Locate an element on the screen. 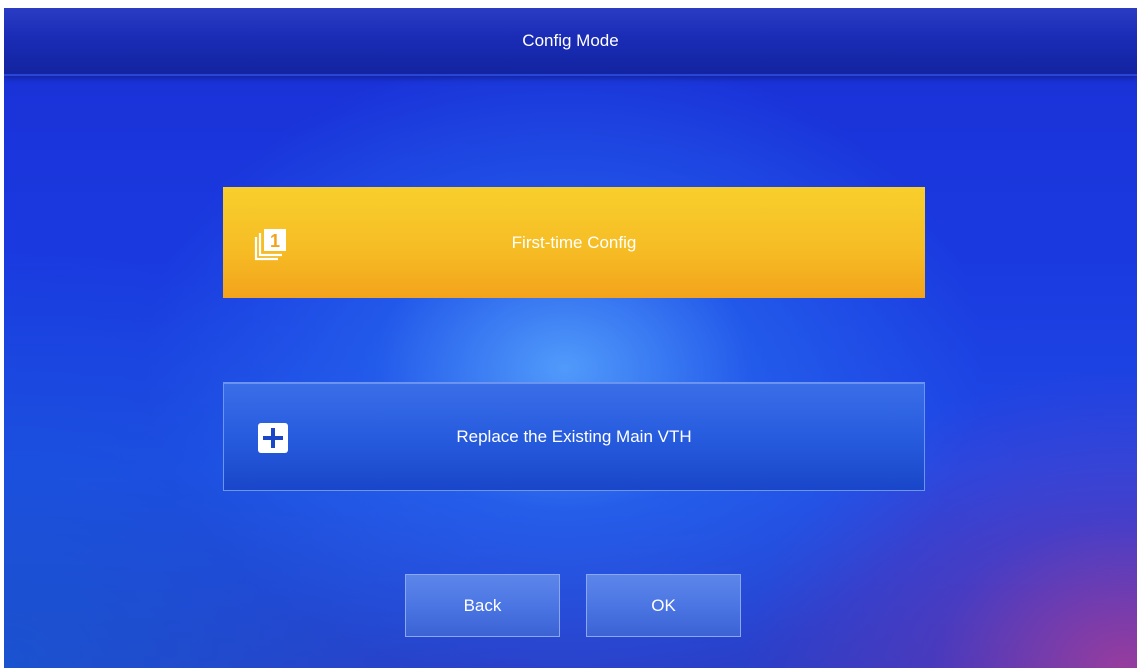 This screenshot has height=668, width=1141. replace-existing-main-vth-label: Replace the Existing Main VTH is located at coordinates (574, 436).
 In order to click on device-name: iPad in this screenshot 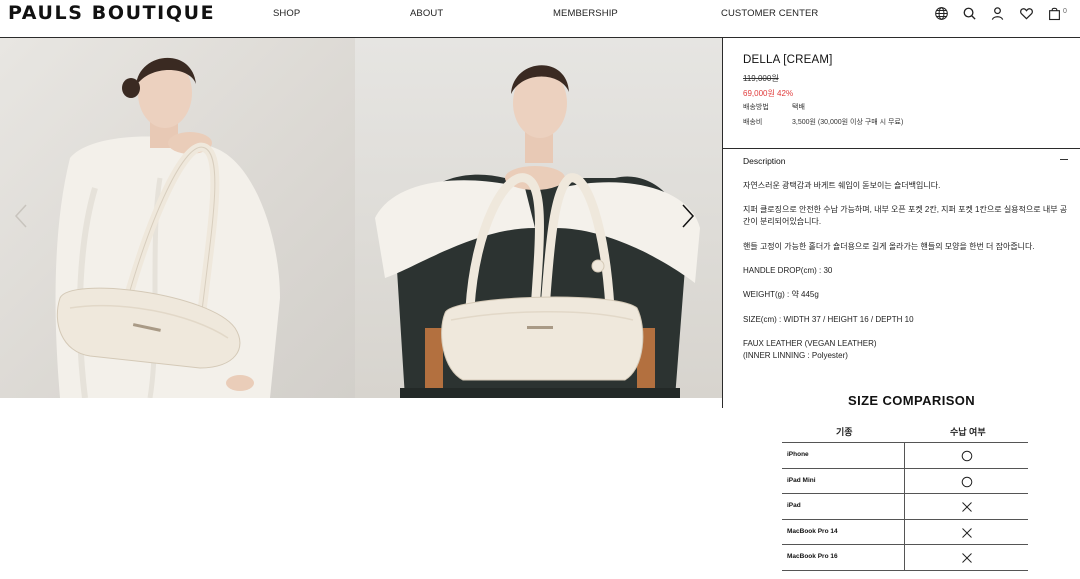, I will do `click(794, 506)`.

══════

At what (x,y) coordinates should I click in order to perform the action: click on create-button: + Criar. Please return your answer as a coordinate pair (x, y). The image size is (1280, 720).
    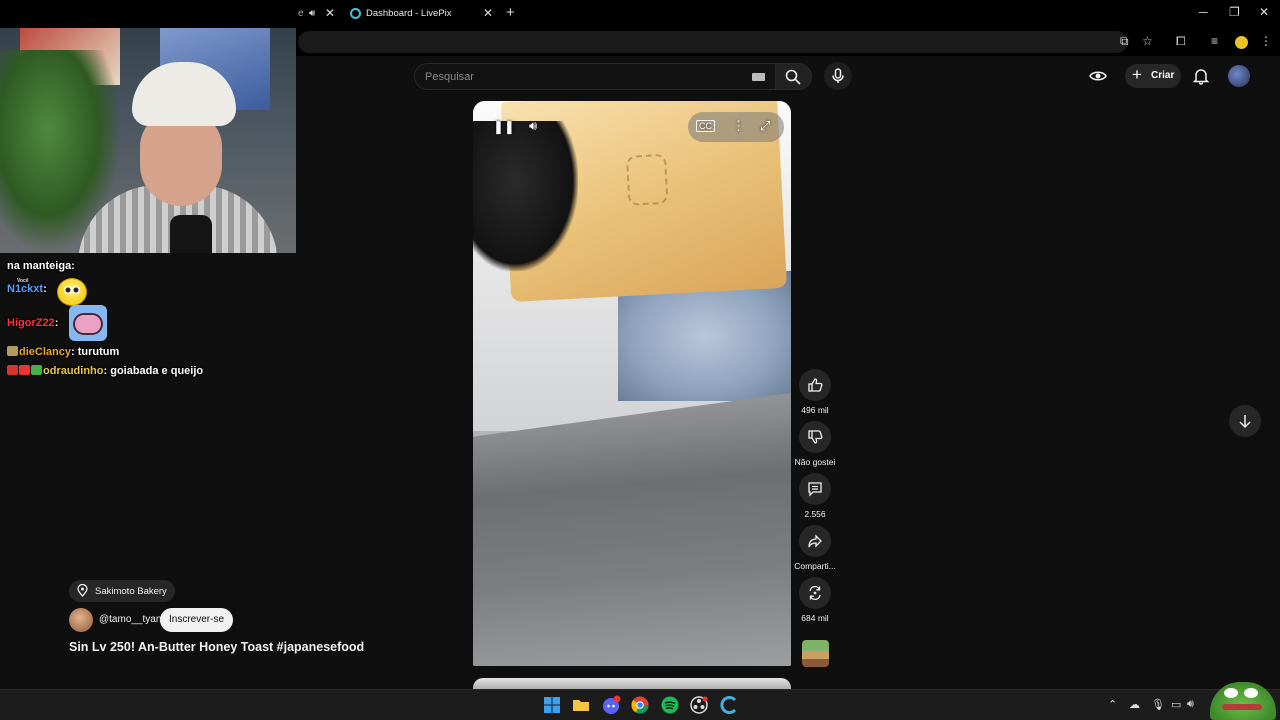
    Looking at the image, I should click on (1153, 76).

══════

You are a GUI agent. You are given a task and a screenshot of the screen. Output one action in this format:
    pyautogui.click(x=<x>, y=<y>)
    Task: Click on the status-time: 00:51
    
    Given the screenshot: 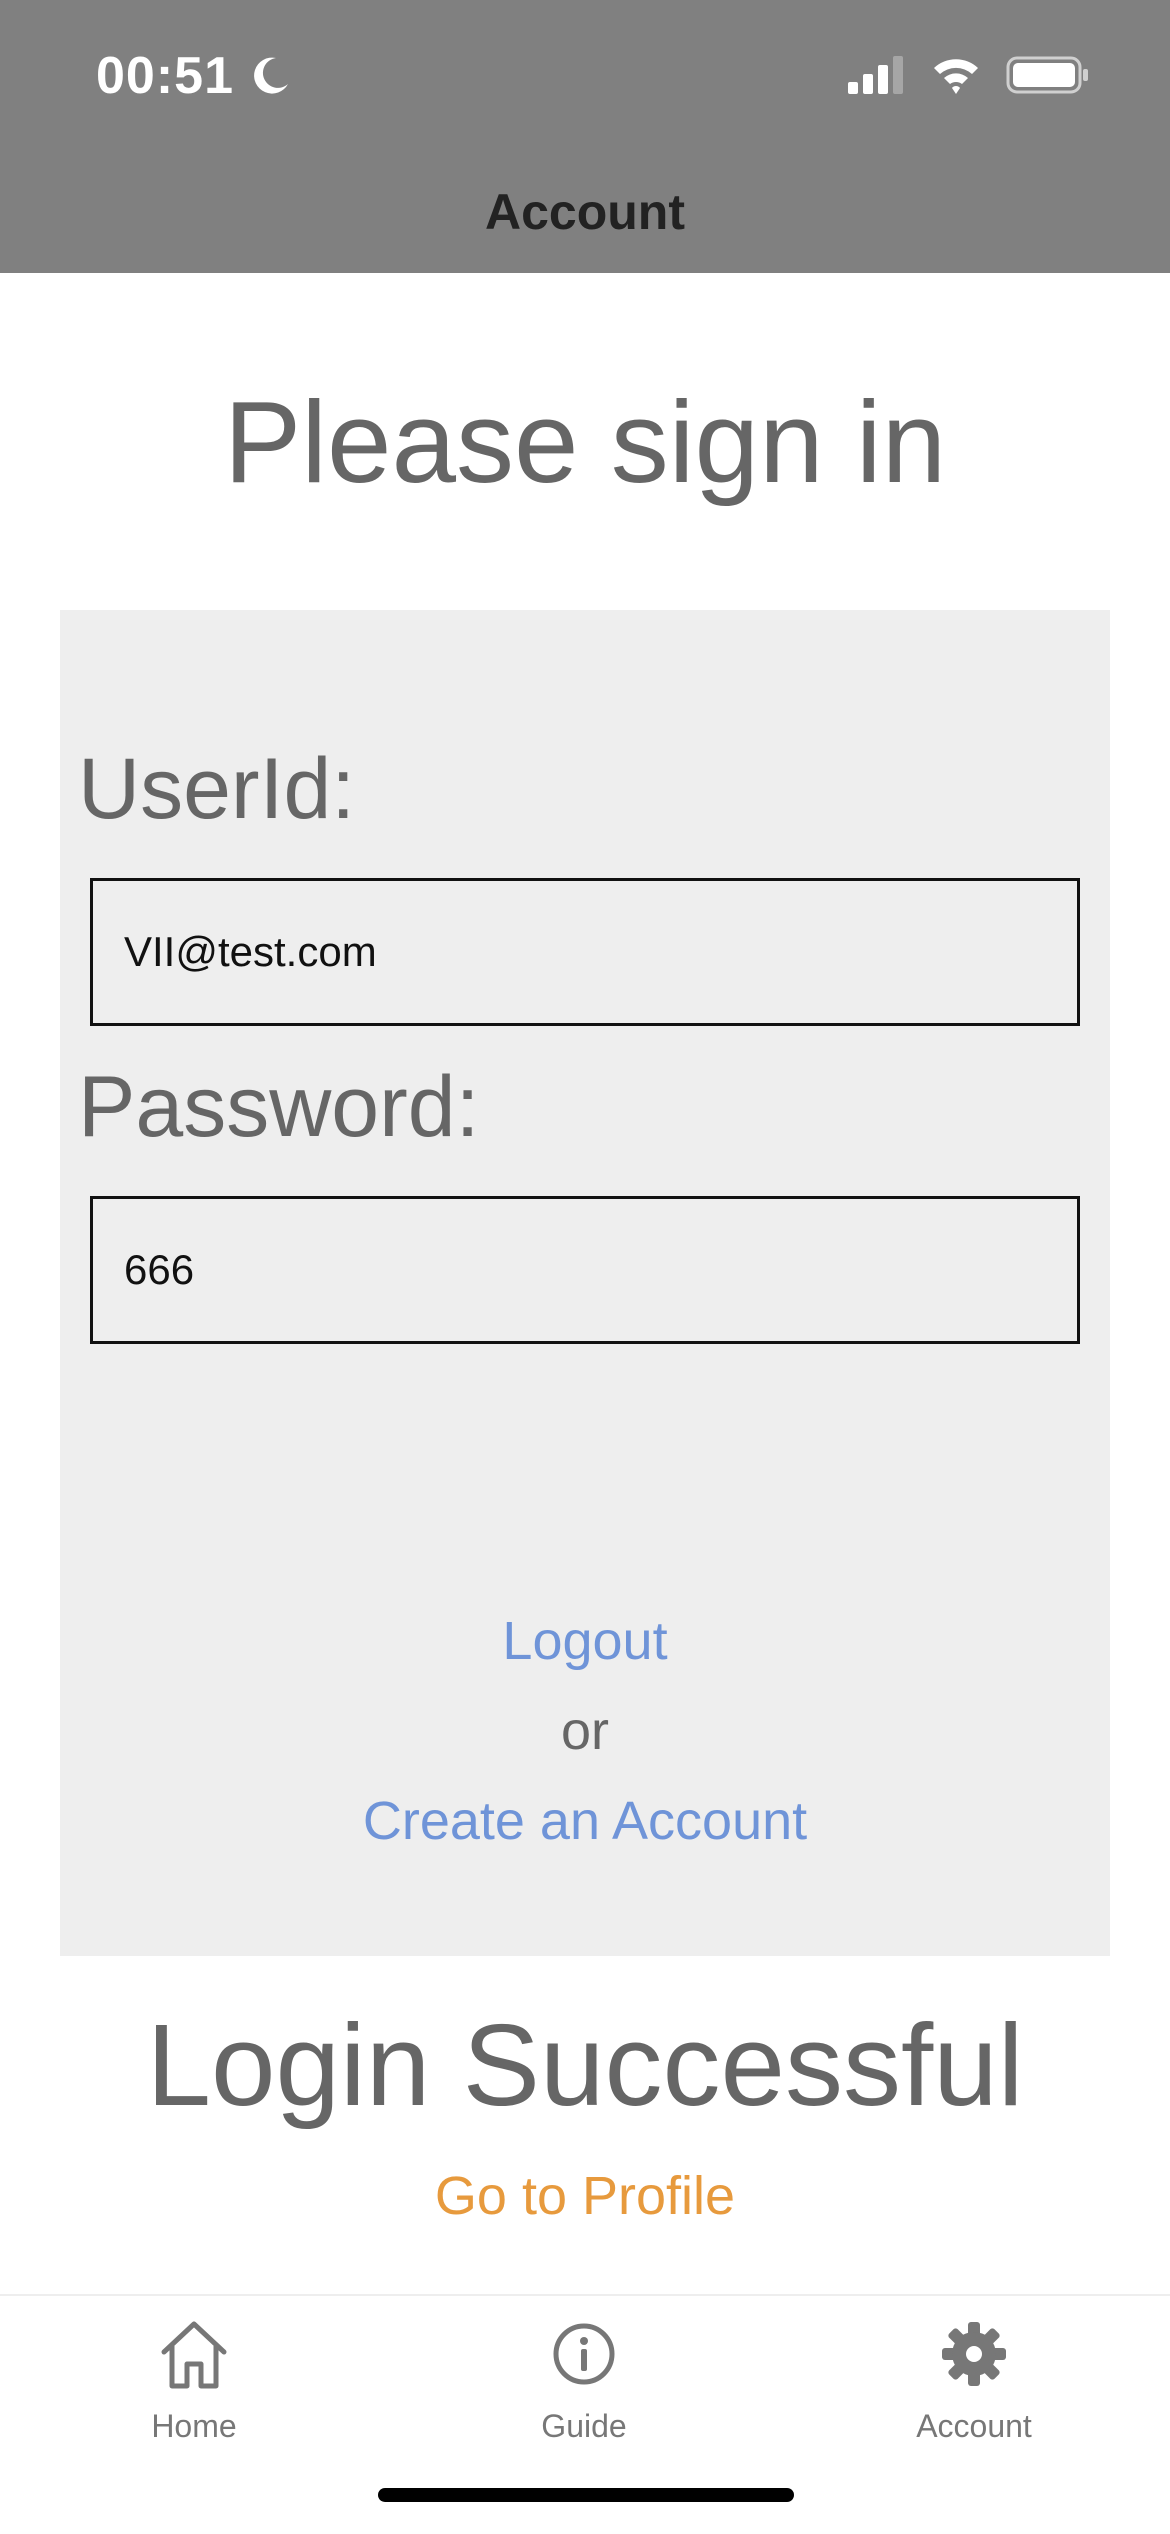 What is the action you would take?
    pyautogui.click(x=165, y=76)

══════

Please reproduce the listing, starting with the line that contains "At what (x,y)" and going on through the line that contains "Looking at the". Leave the pictures out of your copy.

At what (x,y) coordinates should I click in order to perform the action: click on create-button: + Criar. Please return your answer as a coordinate pair (x, y). The image size is (1280, 720).
    Looking at the image, I should click on (1153, 76).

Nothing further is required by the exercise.